(Originally published in the December 3, 2011 issue of The
Blood-Horse magazine. Feel free to share your own thoughts and opinions
at the bottom of the column.)
For Chanteclair Farm president Ron Wallace, the stars aligned during the first week of November to create the perfect storm.
First, on Nov. 4, Palides Investments homebred Royal Delta all but sewed up an Eclipse Award as North America’s champion 3-year-old filly with an impressive victory in the Breeders’ Cup Ladies’ Classic (gr. I) at Churchill Downs for trainer Bill Mott. Four days later, the daughter of Empire Maker was acquired by Benjamin Leon Jr. for $8.5 million, a world-record price for a racehorse or racing prospect sold at public auction, when she and other horses were sold at Keeneland as part of a Palides Investments dispersal. Overall, the dispersal grossed $16,939,000 for the 30 horses sold.
“I couldn’t make that up in a million years,” said Wallace, 60, who has managed the 260-acre Chanteclair near Midway, Ky., and has overseen the Palides racing operation since they were established in 1995 by the late Prince Saud bin Khaled.
“Even though I knew Royal Delta was special, it didn’t mean she was going to perform at the Breeders’ Cup like we expected. She did that spectacularly,” Wallace said. “Then all the horses got to the sale. All of the ones that mattered were in foal and were perfect. It doesn’t happen that way. And then to have two or three people who really wanted that female family? That doesn’t always happen either.”
A native of Saudi Arabia, Prince Khaled bred 30 stakes horses from 137 starters foaled at the farm, led by French group I winner Biondetti and North American grade I winners Continuously, Dreams Gallore, Indy Five Hundred, and Lear’s Princess.

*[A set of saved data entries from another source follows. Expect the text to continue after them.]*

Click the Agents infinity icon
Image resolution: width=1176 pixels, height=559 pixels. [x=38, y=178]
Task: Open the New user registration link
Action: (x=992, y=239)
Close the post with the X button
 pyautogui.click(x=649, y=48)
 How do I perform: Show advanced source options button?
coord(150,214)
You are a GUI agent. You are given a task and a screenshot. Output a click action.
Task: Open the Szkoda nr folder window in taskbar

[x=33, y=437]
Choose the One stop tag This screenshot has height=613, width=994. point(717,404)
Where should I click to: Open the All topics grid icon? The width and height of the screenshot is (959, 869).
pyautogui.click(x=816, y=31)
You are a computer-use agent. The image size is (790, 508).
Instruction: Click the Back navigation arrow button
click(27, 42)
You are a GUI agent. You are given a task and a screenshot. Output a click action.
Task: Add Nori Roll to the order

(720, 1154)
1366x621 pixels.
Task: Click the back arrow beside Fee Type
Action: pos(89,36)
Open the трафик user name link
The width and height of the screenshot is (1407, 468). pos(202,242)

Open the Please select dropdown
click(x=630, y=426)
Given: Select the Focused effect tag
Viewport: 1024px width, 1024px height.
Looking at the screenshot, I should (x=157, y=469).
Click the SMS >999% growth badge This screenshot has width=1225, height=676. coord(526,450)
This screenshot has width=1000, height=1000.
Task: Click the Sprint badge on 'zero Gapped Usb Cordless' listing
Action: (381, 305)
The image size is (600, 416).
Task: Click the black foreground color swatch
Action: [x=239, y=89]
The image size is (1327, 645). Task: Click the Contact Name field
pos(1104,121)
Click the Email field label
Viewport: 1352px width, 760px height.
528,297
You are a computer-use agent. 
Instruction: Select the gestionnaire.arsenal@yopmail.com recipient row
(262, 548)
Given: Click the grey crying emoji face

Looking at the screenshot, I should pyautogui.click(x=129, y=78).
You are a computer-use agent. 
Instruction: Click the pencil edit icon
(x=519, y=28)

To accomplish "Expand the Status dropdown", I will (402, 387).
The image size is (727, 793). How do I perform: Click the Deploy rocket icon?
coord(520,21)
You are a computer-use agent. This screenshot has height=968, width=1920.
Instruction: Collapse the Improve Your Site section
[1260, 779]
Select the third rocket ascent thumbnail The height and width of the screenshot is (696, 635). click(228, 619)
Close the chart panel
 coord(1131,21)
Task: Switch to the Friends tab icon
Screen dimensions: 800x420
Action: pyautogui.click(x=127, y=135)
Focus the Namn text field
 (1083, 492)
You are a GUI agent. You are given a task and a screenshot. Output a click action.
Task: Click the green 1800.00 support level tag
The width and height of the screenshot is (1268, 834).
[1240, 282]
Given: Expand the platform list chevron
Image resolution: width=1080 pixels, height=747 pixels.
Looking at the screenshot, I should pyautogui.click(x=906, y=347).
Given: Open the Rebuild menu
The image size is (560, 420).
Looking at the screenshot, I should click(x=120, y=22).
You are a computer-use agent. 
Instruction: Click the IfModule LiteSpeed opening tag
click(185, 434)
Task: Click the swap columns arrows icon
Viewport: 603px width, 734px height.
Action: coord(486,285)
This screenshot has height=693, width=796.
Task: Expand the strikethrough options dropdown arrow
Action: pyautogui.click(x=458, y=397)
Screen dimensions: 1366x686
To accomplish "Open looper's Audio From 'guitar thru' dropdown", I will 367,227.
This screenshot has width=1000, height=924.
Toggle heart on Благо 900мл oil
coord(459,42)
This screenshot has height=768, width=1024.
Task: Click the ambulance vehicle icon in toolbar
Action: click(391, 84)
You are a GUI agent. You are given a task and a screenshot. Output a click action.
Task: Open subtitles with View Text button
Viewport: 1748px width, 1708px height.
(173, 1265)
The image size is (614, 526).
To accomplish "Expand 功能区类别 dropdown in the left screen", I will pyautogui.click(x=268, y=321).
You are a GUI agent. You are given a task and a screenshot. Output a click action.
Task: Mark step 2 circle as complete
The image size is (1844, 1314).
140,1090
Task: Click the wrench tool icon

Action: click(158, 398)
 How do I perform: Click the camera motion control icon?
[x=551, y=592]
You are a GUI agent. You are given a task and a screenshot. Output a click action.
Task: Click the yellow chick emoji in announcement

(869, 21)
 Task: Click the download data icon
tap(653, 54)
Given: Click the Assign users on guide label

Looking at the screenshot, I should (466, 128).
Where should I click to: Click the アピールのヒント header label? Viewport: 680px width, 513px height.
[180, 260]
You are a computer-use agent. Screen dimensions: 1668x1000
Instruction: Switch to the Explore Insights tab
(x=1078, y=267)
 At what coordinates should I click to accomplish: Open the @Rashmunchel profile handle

In partnership with Karen Woods, he bred and raced 2008 Grey Goose Breeders’ Cup Juvenile Fillies Turf winner Maram.
Prince Khaled died Feb, 1, 2011, and his children are selling the horses and farm because they have other business interests, according to Wallace.
“He would have been ecstatic,” Wallace said of the latest successes for Prince Khaled’s operations. “He was a sweet man and he would call me all the time. I miss his calls a lot. At the time, his calls irritated me a lot. Sometimes he would call and we would argue about the weather. He would say, ‘I know it’s raining there.’ And I would look out and know it wasn’t raining, but he would insist. Finally, I would say, ‘OK, whatever you say.’
“I have had a lot of owners who loved their horses, but he lived for his horses,” Wallace said. “He let me do everything. He didn’t worry about anything. The only things we disagreed with all the time was culling. He had a hard time selling his mares. No matter how bad they were, if he did put them in a sale he would not let them go.”
Wallace helped establish Chanteclair not long after leaving his position as manager of Juddmonte Farms and forming Equine Farm Management. Based in Texas in the early 1980s, Wallace first visited the Bluegrass State to demonstrate farm management computer software he had developed. He fell in love with Central Kentucky and not long after that relocated to the state. His first farm job was at Spendthrift Farm, followed by stints at Three Chimneys and Buck Pond farms before being hired by Juddmonte.
Wallace’s lengthy tenure at Chanteclair represented a departure from his standard mode of operation. He usually manages anywhere from three to five farms at a time, employing a philosophy in which he would prefer to advise and oversee several smaller operations than to manage a single large one. While he is sometimes called in to troubleshoot or to fine-tune an existing operation, Wallace’s forté is to oversee a farm from acquisition through its development, and then employ permanent management.
“Usually I design and build them and set up the management team and move on,” said Wallace. “After Juddmonte, which was a big operation with lots of personnel and lots of horses I just figured I could take what I knew and give it to the smaller farms. One small farm couldn’t afford me as a whole, but if I gave them 20% of my time it would be good for them and good for me.
“Mr. Khaled did not want me to move on. It was unique because he never would let me go, which was fine. It was easy. He was just happy to have me around. We had great fun together.”
Wallace, whose clients have ranged from Live Oak Plantation in Florida to Stone Bridge Farm in New York, has completed all the projects he had underway while he was still managing Chanteclair.
Once Chanteclair is sold and “the dust settles,” Wallace will be in the unusual position of having to prospect for new clients.
“I am low-key. I would rather do my job for my clients than have to promote myself,” Wallace said. “I would never make a bloodstock agent. I get out-talked all the time. There are tons of farms on the market and I’m sure eventually somebody will buy them and then they will need me.”
Reflecting on the great ride he and Prince Khaled had at Chanteclair, Wallace said, “It’s been wonderful, but it’s not wonderful that it’s all over.”